Directions
Output the lines beginning with the line that contains "You are a GUI" and ending with the line that contains "This screenshot has height=770, width=573.", reproduced verbatim with nothing else.

Entries shown
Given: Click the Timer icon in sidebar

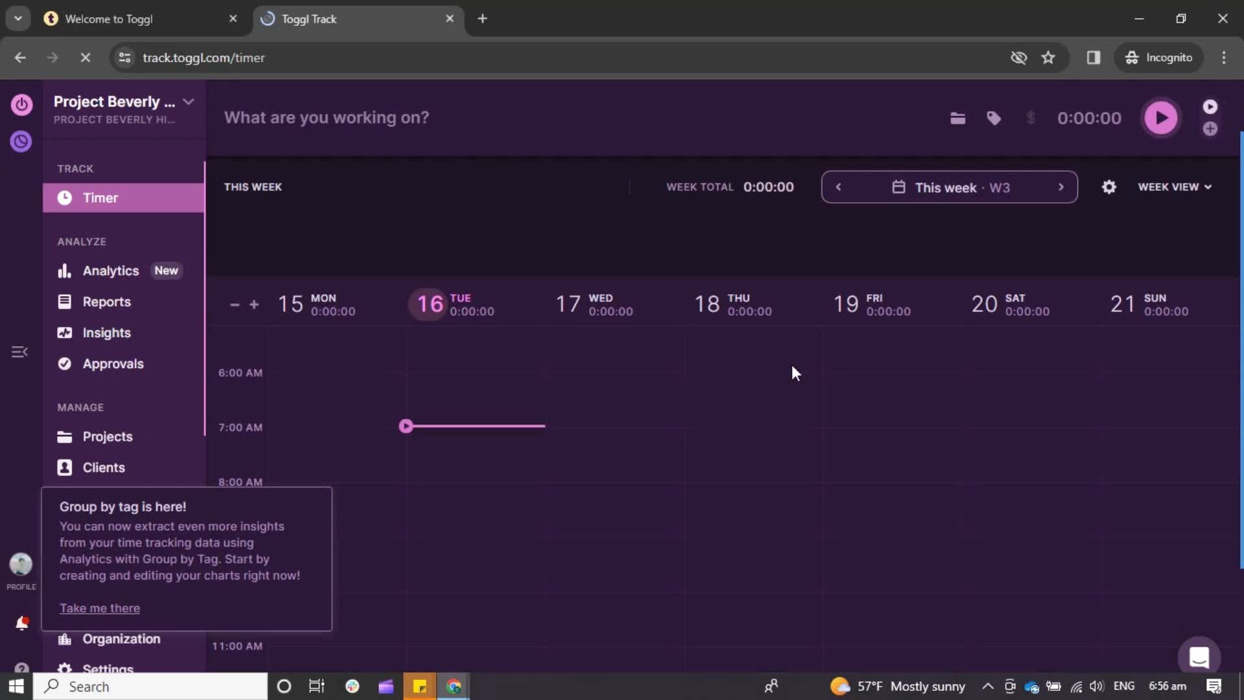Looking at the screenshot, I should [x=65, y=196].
==
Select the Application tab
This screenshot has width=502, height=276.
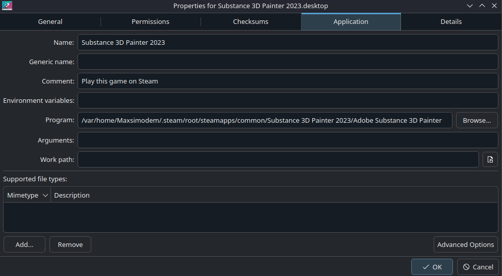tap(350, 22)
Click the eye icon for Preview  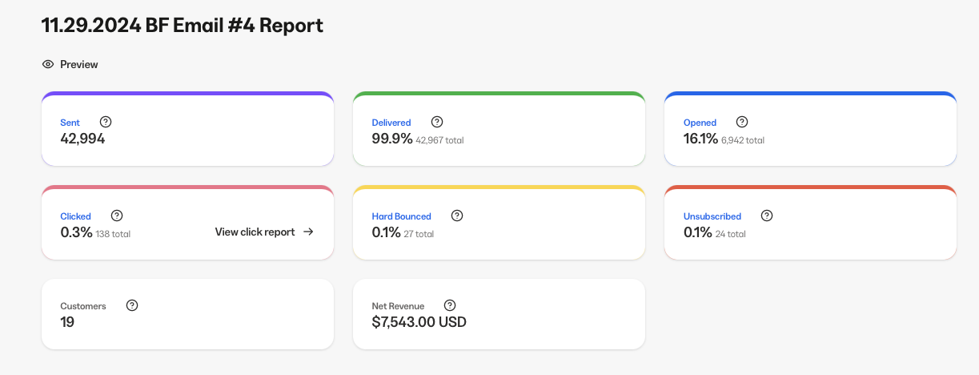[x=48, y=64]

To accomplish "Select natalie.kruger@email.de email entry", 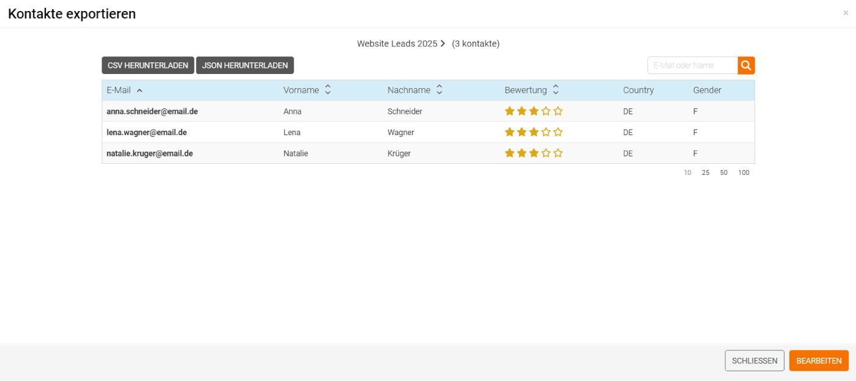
...
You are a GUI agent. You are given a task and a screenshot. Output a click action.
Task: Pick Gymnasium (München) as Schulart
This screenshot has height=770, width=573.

Final result
You are a GUI agent. You are given a task and a screenshot. Output a click action.
Task: Pick Gymnasium (München) as Schulart
This screenshot has height=770, width=573.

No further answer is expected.